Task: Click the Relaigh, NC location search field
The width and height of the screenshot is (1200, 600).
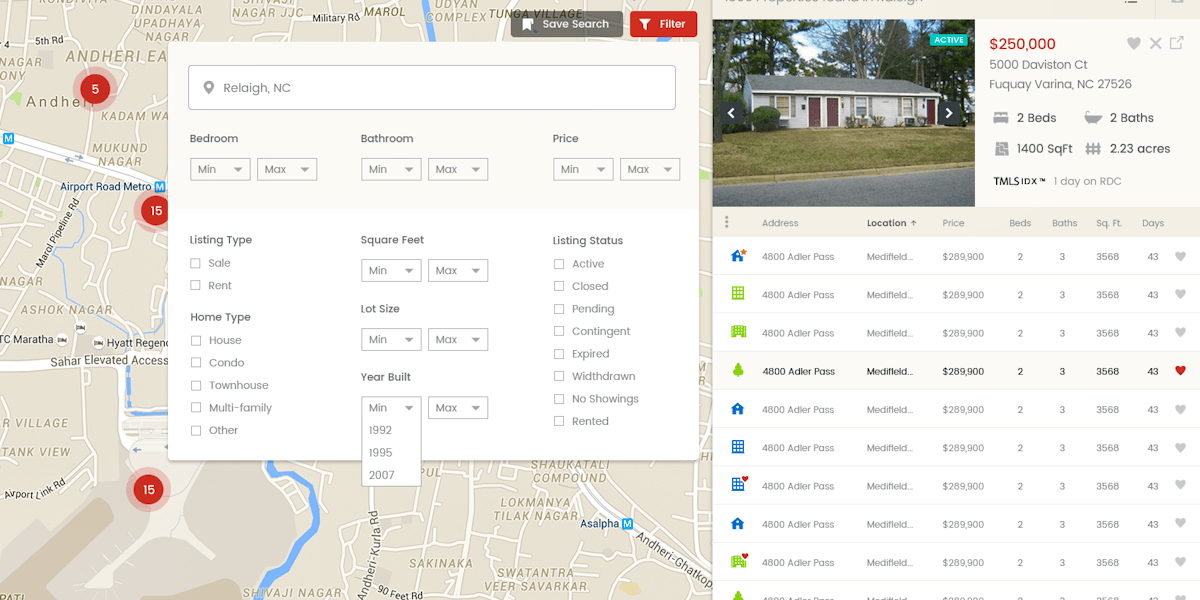Action: (432, 87)
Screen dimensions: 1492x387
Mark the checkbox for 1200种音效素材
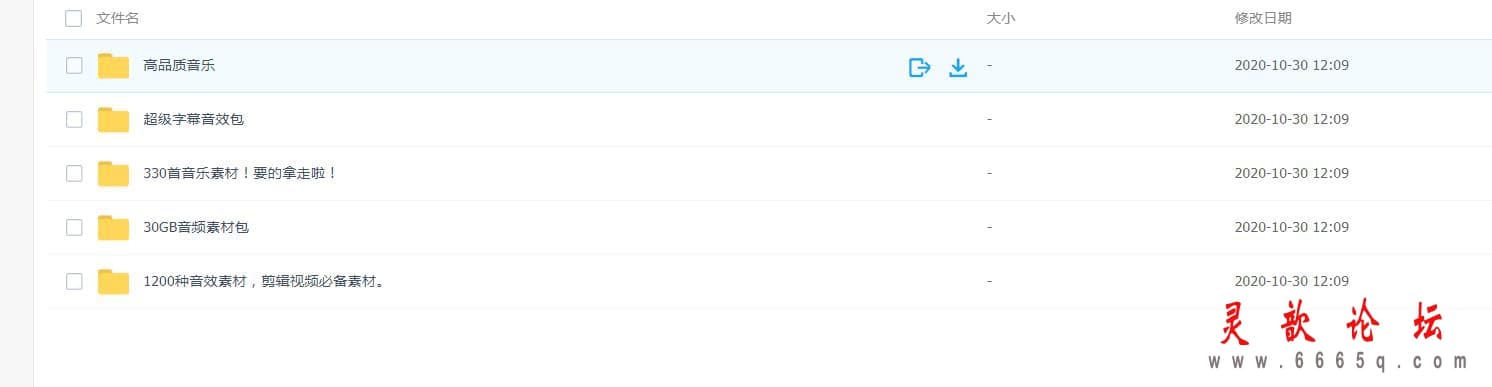click(74, 282)
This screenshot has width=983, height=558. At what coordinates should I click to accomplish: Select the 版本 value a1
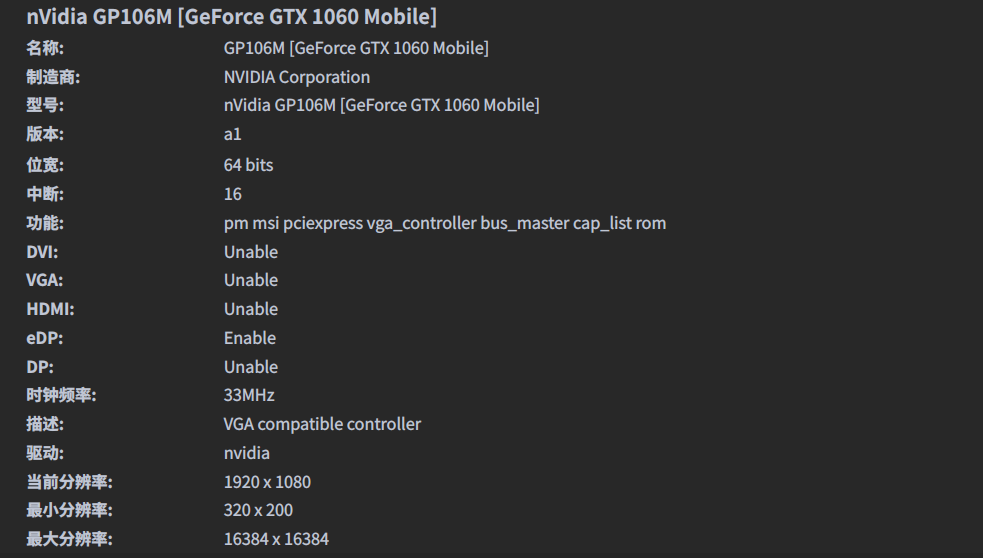point(232,134)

PROBLEM DESCRIPTION ->
Your copy should hold exactly the lines from the one with "This screenshot has" through the final line of the records, both ends included, and no pictures.

ANSWER TO THE EXERCISE ->
This screenshot has width=983, height=558. At what coordinates should I click to accomplish: Select the 版本 value a1
point(232,134)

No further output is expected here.